# [TASK DESCRIPTION]
Beginning with the first line below, retype exactly each line through the one containing "(035) 603 79 79 (109, 2050)". Leave out all pictures.
========================================
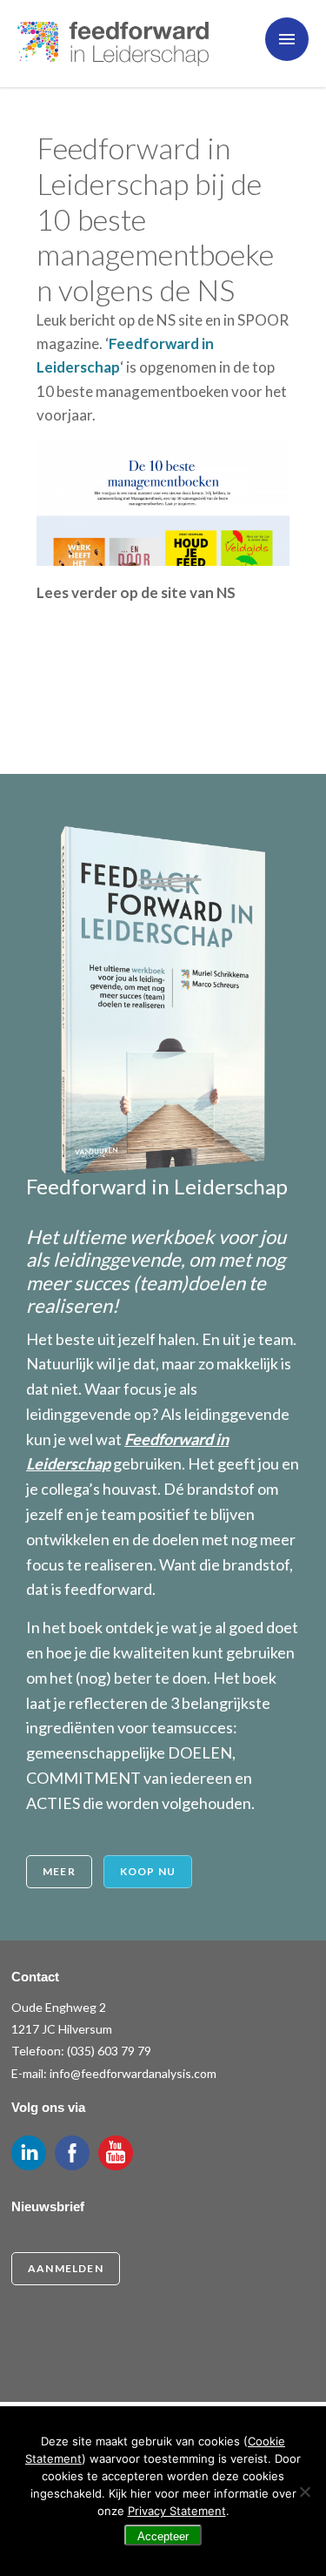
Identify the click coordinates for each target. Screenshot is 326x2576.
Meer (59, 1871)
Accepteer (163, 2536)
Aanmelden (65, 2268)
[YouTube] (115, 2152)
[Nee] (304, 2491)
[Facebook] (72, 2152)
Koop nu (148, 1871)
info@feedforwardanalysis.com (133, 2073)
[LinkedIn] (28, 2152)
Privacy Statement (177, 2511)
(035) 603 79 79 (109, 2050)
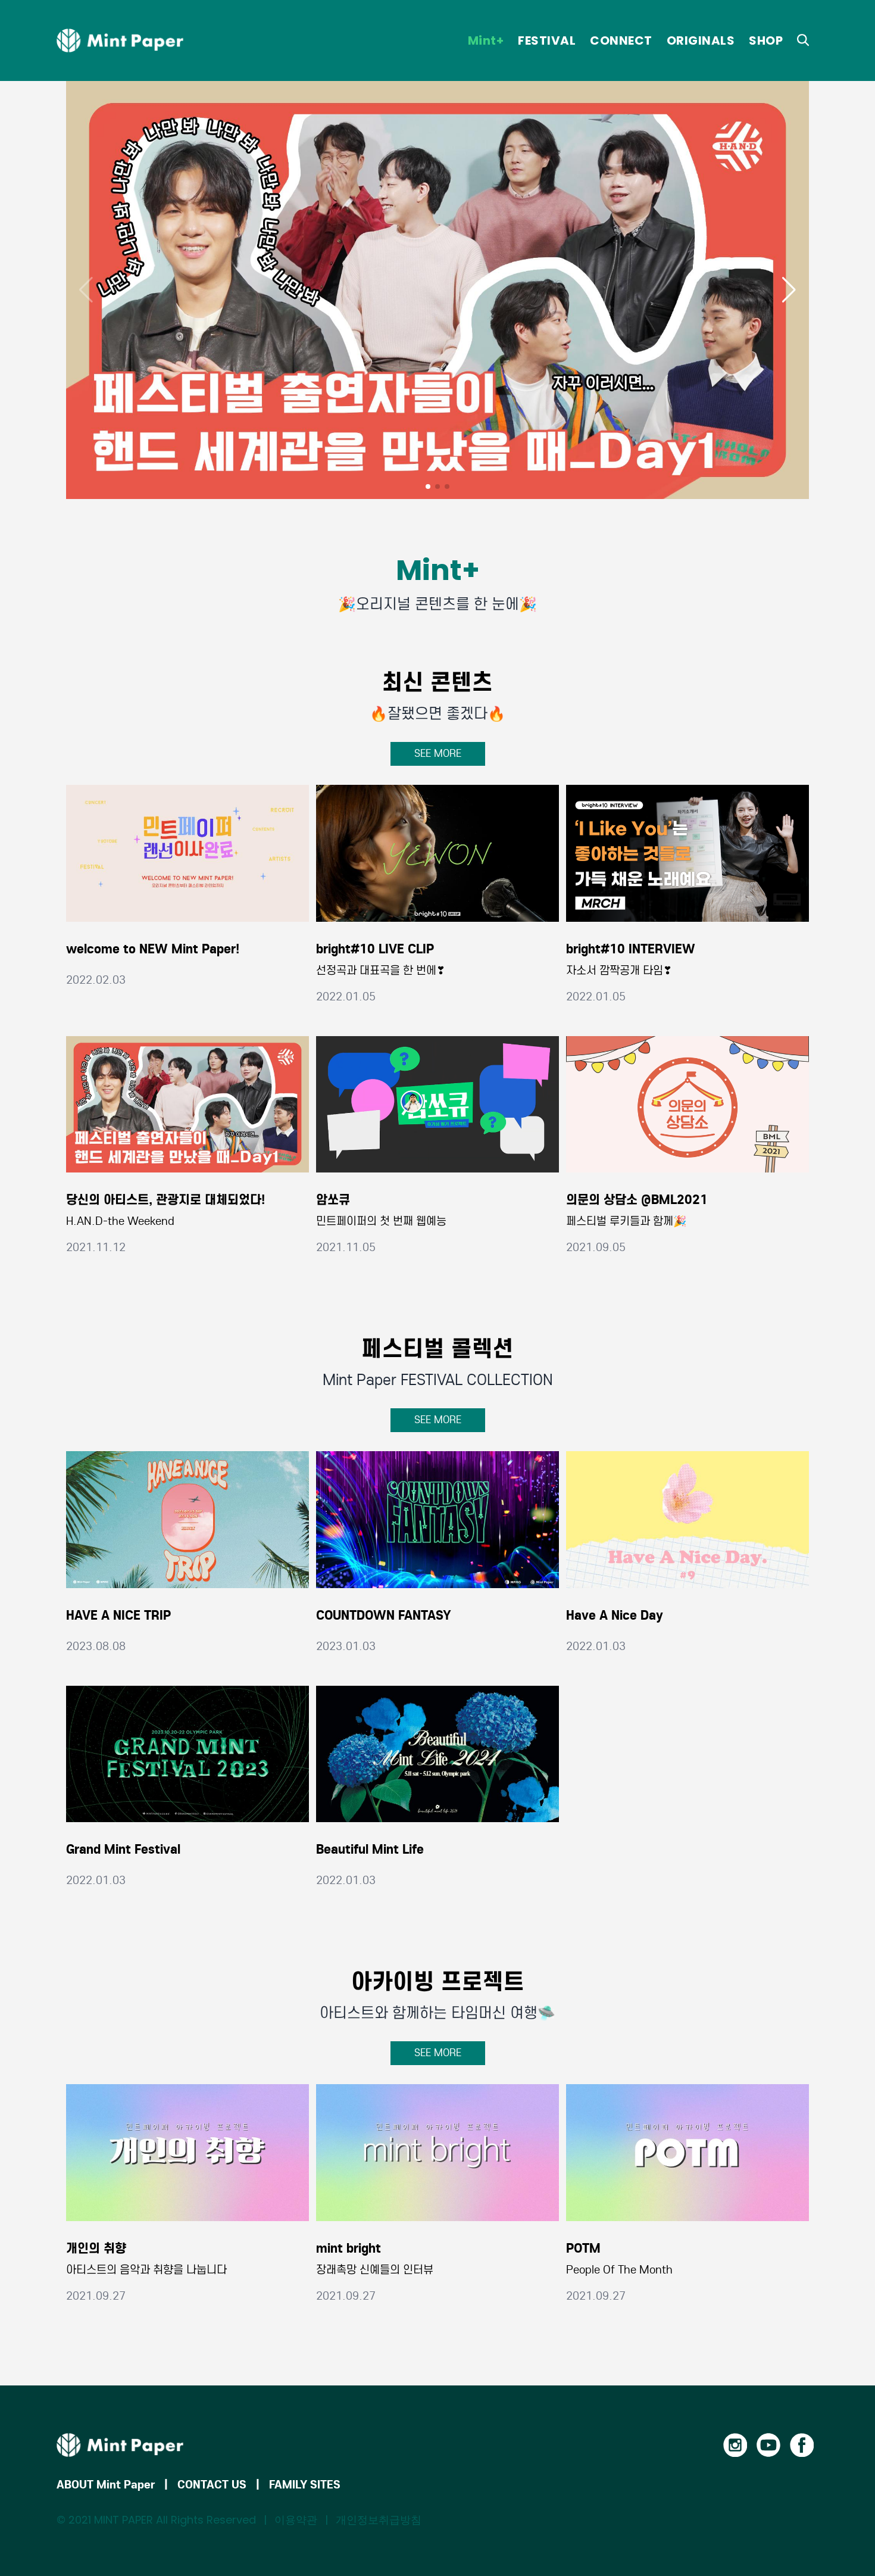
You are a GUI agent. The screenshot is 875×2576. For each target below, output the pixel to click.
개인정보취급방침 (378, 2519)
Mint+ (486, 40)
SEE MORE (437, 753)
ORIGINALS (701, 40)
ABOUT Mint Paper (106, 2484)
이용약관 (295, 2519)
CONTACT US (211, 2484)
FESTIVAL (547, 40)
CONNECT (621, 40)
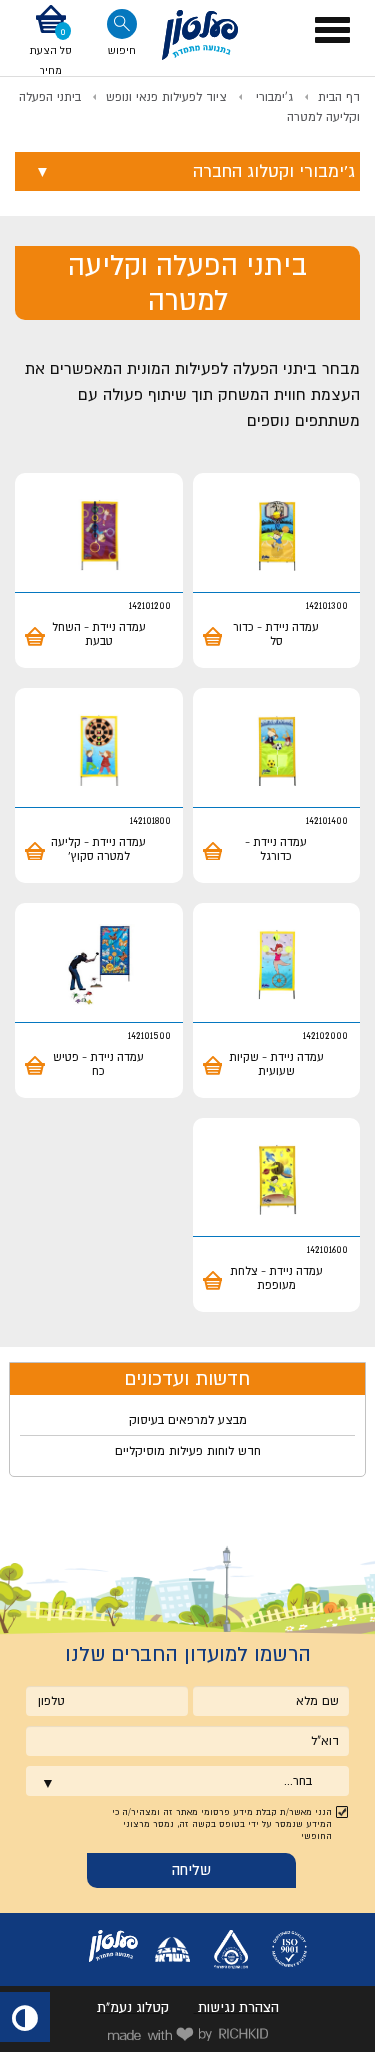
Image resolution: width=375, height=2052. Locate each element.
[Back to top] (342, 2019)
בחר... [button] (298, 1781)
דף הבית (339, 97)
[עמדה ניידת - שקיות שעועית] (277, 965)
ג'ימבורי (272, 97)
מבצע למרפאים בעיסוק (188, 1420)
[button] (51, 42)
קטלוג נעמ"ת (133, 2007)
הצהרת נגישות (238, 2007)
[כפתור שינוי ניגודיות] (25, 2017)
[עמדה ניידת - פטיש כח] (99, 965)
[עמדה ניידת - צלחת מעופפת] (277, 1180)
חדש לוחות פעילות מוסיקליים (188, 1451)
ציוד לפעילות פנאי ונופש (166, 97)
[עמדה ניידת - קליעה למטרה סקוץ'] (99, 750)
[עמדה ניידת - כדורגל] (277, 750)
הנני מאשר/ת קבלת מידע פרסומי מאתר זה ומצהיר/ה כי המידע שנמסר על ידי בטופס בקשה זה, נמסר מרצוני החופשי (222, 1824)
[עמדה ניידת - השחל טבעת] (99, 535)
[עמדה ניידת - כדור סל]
========================================
# [RESPONSE]
Identify the click coordinates for each target. Screenshot is 326x2576.
Meer (59, 1871)
Accepteer (163, 2536)
Aanmelden (65, 2268)
[YouTube] (115, 2152)
[Nee] (304, 2491)
[Facebook] (72, 2152)
Koop nu (148, 1871)
info@feedforwardanalysis.com (133, 2073)
[LinkedIn] (28, 2152)
Privacy Statement (177, 2511)
(035) 603 79 79 (109, 2050)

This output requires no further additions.